Personal information
- Full name: Richard Keith Kenway
- Born: 17 July 1975 (age 51) Southampton, Hampshire
- Batting: Right-handed
- Relations: Derek Kenway (brother)

Domestic team information
- 2000–2001: Hampshire Cricket Board

Career statistics
| Competition | List A |
| Matches | 2 |
| Runs scored | 47 |
| Batting average | 47.00 |
| 100s/50s | 0/0 |
| Top score | 47 |
| Catches/stumpings | 0/– |
- Source: Cricinfo, 28 December 2009

= Richard Kenway =

English cricketer (born 1975)

Richard Keith Kenway (born 17 July 1975) is an English cricketer. Kenway is a right-handed batsman. He was born at Southampton, Hampshire.
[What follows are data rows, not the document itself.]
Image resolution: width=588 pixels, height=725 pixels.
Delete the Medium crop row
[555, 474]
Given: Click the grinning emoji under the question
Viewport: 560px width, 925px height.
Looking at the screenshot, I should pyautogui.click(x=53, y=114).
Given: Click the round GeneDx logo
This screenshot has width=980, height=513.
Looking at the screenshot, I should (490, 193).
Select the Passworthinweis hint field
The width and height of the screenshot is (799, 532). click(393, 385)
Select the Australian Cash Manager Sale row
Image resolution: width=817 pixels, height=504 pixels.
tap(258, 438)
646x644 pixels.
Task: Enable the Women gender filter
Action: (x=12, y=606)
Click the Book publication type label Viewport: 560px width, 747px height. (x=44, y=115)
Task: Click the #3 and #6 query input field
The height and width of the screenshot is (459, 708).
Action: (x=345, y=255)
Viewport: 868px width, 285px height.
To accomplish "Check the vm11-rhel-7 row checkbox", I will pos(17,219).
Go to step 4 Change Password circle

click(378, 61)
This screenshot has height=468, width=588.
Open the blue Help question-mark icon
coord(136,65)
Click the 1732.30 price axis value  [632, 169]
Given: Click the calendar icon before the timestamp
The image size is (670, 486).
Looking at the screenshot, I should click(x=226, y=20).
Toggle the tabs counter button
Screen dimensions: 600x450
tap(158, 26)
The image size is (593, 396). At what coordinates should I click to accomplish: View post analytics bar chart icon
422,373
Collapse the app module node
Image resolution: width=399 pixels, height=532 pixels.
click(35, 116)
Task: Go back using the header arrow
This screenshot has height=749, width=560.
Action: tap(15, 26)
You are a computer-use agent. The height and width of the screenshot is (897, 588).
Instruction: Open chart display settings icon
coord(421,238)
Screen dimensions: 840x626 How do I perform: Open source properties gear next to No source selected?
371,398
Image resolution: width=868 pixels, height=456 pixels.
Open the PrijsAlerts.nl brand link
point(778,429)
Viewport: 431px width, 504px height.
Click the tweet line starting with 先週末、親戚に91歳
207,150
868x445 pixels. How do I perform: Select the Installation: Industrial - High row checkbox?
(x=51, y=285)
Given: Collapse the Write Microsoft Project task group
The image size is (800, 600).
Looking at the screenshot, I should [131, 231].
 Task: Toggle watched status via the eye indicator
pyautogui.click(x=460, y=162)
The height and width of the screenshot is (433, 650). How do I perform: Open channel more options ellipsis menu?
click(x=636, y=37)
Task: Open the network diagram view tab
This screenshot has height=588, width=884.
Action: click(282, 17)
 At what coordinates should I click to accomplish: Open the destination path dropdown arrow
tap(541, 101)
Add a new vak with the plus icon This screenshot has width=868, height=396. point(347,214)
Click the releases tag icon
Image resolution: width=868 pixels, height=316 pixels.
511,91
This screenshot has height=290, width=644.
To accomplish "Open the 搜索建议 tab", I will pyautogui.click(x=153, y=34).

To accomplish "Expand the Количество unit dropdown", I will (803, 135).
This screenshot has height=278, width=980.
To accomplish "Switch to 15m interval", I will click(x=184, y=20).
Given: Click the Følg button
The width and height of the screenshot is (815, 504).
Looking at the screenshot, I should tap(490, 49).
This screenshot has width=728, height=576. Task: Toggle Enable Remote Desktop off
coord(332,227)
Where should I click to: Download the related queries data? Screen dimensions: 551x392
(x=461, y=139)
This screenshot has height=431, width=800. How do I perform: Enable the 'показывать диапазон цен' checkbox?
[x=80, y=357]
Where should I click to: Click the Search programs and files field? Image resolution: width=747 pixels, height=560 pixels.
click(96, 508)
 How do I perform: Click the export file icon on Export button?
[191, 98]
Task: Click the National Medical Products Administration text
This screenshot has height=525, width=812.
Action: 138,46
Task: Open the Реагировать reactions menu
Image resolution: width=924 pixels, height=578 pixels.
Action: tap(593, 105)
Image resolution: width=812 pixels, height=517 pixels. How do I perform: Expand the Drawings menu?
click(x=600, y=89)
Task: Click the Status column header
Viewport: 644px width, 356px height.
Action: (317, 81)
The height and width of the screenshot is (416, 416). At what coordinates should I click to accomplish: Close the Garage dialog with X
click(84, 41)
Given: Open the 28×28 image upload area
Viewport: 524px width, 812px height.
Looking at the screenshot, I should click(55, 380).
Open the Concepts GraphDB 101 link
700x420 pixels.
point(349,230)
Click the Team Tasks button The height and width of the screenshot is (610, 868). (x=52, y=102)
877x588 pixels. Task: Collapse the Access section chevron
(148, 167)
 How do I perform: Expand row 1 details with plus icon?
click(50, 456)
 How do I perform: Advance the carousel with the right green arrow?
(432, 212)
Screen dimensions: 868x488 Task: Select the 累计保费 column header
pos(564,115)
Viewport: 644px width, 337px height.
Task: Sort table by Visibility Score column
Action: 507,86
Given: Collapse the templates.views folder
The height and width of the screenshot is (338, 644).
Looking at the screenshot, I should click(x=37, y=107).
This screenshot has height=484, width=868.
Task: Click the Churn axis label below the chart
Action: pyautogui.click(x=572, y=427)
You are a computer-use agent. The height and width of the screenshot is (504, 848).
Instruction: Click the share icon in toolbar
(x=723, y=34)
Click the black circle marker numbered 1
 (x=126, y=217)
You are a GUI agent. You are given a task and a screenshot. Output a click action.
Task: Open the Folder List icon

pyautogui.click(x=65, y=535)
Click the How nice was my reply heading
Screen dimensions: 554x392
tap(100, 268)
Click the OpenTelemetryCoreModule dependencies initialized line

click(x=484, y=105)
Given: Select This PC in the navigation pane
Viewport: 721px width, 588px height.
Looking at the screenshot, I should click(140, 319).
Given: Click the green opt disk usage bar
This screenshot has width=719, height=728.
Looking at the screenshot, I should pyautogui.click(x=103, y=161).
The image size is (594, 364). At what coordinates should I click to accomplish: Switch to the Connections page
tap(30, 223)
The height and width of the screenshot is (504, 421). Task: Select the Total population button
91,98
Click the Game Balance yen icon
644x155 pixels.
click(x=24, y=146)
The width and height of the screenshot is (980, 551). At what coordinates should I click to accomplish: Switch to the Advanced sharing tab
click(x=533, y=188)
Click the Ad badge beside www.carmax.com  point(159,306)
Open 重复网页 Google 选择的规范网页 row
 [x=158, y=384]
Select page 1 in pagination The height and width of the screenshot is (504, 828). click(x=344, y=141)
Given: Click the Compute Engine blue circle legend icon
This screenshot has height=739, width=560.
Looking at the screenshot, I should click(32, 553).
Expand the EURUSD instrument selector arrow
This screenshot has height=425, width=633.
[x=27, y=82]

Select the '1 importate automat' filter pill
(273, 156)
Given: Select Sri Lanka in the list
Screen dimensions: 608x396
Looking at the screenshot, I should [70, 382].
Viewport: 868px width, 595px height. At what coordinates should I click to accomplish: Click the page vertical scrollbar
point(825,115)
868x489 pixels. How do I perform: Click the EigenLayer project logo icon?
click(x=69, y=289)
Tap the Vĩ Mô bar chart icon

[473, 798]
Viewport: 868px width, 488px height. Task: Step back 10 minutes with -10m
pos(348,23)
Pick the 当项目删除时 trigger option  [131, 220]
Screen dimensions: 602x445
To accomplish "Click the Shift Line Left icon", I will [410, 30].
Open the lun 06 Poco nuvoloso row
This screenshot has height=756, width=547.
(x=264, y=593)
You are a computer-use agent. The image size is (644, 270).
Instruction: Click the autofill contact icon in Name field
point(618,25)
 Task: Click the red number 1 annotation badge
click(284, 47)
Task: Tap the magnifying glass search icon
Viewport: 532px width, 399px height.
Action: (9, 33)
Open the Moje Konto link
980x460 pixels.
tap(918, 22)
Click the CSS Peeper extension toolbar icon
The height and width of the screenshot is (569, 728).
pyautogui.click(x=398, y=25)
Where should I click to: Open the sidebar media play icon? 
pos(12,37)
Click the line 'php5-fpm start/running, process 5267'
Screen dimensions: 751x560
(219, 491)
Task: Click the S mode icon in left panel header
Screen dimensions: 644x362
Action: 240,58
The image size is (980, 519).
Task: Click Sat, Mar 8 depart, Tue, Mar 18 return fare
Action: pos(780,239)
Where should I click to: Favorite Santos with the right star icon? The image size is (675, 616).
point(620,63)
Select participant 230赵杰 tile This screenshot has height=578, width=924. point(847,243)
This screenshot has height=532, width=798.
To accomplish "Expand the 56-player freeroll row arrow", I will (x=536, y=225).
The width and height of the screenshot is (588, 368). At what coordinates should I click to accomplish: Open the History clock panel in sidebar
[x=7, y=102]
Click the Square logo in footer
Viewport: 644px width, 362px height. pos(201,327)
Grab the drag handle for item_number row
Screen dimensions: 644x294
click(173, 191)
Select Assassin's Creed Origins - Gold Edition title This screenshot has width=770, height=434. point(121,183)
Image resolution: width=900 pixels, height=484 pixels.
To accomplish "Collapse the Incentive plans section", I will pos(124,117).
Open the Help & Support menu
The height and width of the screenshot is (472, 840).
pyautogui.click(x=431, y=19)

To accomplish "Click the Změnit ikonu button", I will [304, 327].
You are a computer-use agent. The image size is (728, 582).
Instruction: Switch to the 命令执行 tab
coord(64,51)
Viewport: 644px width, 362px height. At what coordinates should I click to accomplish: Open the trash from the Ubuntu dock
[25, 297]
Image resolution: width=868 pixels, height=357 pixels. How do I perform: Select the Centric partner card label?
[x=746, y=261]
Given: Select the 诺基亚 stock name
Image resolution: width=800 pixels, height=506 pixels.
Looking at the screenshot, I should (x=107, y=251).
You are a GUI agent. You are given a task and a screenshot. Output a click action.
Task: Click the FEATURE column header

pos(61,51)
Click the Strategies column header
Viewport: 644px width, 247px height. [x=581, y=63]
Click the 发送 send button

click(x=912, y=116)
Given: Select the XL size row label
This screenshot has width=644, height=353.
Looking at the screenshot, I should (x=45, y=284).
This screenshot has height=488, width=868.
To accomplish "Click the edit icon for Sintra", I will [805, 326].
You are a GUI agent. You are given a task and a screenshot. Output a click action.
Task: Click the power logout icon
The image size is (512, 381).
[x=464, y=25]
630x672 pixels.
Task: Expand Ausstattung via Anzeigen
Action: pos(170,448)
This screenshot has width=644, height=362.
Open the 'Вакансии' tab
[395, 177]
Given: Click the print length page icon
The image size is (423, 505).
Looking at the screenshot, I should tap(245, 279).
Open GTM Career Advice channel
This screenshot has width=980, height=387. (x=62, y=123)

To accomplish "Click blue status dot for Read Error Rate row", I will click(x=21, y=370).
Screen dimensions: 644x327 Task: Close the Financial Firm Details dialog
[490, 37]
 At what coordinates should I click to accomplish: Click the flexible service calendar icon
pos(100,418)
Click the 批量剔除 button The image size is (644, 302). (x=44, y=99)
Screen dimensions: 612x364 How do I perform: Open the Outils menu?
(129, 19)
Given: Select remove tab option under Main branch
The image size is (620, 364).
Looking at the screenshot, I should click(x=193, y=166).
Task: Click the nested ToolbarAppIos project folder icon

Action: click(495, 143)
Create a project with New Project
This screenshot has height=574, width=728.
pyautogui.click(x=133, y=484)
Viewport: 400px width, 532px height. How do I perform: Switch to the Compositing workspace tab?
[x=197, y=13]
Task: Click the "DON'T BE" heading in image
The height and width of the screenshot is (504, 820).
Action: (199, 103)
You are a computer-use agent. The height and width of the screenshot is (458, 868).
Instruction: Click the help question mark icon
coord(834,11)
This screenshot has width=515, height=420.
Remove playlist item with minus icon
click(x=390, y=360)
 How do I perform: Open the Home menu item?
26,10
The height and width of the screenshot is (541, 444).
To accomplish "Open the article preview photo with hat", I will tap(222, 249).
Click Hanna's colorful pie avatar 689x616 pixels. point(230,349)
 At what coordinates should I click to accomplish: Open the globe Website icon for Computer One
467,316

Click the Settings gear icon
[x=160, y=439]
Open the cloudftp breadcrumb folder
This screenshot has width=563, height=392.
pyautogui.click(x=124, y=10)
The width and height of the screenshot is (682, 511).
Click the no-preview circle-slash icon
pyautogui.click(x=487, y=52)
Kenyway made his debut for the Hampshire Cricket Board (HCB) against the Sussex Cricket Board at Birdham in the 2000 MCCA Knockout Trophy. The following year he made his List A debut for the HCB against the Kent Cricket Board at Mote Park, Maidstone, in the first round of the 2001 Cheltenham & Gloucester Trophy. He wasn't required to bat in the match, which ended with no result due to rain. Later in 2001, he made a second List A appearance for the HCB against Ireland at the Rose Bowl in the first round of the 2002 Cheltenham & Gloucester Trophy, played late in the 2001 season to avoid fixture congestion in 2002. Ireland won the toss and elected to bat first, making 241/7 from their 50 overs. The HCB fell 32 runs short of their target in their chase, with Kenway top-scoring in the innings with 47, before he was dismissed by Kyle McCallan. He continues to play club cricket in Hampshire.

His brother, Derek, played first-class cricket for Hampshire County Cricket Club.